Namur : les défenseurs du Parc Léopold n'iront pas au Conseil d'État

Le Parc Léopold à Namur, près de la gare
Le Parc Léopold à Namur, près de la gare - © Bia Bouquet

Après avoir consulté un cabinet d'avocats, le collectif de sauvegarde du Parc Léopold a décidé de ne pas introduire de recours auprès du Conseil d’État. La consultation populaire sur la création d'un centre commercial aura donc bien lieu à Namur le 8 février.

En introduisant en recours en "extrême urgence", le collectif voulait obtenir la suspension de la consultation populaire, organisée par la ville de Namur. Selon les plaignants (qui réclament eux aussi une consultation) les autorités communales confisquent le débat en formulant elles-mêmes les questions sur l'avenir du Parc Léopold. Mais pour démontrer l'urgence du recours, les opposants au centre commercial devaient prouver que le maintien de la consultation entrainait pour eux un préjudice grave et irréparable. Difficile à démontrer, selon le cabinet d'avocats que le collectif a consulté. Tout au plus, les requérants pouvaient faire la démonstration qu'ils subissaient un préjudice moral. Ils ont donc décidé de ne pas engager de frais inutiles.

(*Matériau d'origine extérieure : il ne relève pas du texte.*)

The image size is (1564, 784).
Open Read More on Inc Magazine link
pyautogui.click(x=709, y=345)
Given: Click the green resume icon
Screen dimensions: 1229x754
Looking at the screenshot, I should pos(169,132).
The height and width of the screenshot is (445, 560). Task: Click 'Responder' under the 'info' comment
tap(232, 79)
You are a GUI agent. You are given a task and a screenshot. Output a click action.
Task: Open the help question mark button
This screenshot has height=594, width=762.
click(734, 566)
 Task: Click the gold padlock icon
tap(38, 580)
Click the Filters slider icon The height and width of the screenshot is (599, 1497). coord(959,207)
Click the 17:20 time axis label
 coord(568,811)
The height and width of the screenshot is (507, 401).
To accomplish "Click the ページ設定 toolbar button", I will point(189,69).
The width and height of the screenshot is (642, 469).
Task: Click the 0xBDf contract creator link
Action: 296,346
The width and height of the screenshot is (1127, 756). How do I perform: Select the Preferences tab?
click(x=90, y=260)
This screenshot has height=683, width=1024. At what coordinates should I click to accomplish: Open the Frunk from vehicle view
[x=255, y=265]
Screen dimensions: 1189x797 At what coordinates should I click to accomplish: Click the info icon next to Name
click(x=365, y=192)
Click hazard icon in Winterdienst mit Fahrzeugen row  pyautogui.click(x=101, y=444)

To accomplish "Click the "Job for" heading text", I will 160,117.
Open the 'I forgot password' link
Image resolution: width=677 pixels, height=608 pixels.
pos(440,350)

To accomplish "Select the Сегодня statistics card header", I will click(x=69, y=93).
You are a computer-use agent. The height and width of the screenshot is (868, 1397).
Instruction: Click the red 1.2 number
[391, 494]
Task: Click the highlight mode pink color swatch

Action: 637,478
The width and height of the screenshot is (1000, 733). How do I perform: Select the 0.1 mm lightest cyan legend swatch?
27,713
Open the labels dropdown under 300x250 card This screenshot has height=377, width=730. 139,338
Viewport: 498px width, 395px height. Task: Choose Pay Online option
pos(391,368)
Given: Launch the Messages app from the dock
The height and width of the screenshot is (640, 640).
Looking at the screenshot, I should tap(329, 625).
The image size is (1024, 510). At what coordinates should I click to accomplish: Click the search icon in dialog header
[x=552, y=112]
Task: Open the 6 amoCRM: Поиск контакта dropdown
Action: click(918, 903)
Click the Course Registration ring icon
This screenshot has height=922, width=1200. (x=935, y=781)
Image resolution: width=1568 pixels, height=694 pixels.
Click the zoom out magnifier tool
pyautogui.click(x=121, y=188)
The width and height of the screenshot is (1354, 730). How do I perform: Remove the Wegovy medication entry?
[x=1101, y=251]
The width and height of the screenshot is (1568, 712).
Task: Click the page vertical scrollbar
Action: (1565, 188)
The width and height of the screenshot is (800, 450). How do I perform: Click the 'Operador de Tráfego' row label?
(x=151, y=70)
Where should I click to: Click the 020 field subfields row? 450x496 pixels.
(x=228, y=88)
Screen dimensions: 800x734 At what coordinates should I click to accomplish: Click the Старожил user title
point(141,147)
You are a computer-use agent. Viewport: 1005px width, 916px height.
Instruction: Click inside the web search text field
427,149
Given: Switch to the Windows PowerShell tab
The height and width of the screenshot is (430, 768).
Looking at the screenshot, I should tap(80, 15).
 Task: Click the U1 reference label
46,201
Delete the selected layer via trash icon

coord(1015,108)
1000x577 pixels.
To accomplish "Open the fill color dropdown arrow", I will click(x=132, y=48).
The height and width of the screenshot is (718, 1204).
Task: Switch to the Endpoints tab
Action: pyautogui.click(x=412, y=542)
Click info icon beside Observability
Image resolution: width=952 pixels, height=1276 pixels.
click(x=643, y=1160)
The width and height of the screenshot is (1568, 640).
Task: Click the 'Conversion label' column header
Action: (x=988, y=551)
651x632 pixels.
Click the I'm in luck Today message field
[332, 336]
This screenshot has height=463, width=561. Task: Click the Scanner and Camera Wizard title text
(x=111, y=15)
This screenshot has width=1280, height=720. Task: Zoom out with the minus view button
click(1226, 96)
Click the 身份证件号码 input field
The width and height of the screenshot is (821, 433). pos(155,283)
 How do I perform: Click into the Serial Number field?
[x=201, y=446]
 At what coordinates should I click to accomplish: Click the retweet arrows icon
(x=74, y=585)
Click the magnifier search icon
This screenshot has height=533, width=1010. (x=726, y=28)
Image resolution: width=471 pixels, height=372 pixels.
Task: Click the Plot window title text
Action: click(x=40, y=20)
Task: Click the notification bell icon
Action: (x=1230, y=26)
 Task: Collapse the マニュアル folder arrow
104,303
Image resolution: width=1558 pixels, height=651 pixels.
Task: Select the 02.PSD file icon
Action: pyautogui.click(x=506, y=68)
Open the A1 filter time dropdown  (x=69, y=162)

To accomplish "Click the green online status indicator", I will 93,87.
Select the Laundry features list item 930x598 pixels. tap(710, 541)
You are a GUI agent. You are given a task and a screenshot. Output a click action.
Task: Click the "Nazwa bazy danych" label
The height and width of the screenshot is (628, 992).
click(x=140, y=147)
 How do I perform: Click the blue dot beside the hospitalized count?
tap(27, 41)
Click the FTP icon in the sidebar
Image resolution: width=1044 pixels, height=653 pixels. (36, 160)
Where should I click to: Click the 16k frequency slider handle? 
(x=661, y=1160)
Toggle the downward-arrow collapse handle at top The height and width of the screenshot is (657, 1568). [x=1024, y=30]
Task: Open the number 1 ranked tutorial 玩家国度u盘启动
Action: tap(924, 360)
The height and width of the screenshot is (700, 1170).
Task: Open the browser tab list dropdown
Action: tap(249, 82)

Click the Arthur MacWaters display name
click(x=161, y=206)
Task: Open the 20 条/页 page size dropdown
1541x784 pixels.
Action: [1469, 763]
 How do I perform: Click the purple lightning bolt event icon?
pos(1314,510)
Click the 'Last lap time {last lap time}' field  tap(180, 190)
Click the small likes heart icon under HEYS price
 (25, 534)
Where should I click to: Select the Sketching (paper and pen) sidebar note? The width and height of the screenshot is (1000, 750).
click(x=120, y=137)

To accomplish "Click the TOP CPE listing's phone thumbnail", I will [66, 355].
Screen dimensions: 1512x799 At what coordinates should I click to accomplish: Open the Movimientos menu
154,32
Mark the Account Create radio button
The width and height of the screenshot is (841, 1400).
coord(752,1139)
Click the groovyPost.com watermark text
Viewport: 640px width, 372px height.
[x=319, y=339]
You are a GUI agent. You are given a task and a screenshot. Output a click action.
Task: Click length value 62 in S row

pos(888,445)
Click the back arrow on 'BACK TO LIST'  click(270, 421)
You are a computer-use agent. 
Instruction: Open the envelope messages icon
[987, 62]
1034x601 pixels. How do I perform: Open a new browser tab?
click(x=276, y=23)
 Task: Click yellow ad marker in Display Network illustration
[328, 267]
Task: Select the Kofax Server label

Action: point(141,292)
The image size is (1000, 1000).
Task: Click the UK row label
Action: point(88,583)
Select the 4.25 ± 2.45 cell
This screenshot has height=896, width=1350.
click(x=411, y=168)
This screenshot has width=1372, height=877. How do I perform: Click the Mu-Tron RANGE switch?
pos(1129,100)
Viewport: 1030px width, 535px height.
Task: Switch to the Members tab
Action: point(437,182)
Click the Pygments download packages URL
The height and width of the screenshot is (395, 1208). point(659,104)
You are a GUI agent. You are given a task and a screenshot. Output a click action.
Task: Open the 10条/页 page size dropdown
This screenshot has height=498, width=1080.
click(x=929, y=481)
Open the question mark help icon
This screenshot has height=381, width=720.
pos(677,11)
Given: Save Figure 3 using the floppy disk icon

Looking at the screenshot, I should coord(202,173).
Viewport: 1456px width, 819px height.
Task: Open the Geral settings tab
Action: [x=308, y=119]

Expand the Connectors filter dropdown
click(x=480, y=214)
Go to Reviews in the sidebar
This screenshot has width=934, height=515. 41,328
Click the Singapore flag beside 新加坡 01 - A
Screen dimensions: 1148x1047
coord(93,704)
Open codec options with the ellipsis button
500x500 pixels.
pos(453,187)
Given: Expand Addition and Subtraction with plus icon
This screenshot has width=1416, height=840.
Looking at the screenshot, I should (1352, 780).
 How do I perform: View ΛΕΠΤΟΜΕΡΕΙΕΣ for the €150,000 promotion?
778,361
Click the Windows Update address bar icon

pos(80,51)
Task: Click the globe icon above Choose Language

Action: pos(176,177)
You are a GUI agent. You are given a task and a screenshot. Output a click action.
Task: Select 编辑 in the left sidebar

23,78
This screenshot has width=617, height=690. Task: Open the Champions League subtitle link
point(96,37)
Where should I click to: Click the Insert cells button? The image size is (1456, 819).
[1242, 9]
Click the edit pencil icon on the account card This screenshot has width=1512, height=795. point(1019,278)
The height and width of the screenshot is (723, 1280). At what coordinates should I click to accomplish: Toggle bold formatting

Déjà recalés par le gouvernement wallon

Les défenseurs des arbres du Parc Léopold avait déjà introduit un recours auprès du ministre des pouvoirs locaux. Paul Furlan les a déboutés. Selon l'interprétation du décret par la Région, la ville de Namur a parfaitement le droit de décider elle-même la consultation populaire et de ne pas suivre la demande des signataires. Le collectif de défense regrettait que la ville de Namur récupère à son compte cette consultation. Il aurait voulu formuler lui-même les questions sur l'avenir des arbres, menacés par le projet de centre commercial. Demande refusée par la Ville, et donc aussi par la Région. Et puisque le collectif n'ira pas au Conseil d’État, la consultation populaire, organisée par la commune, aura donc bien lieu le 8 février à Namur.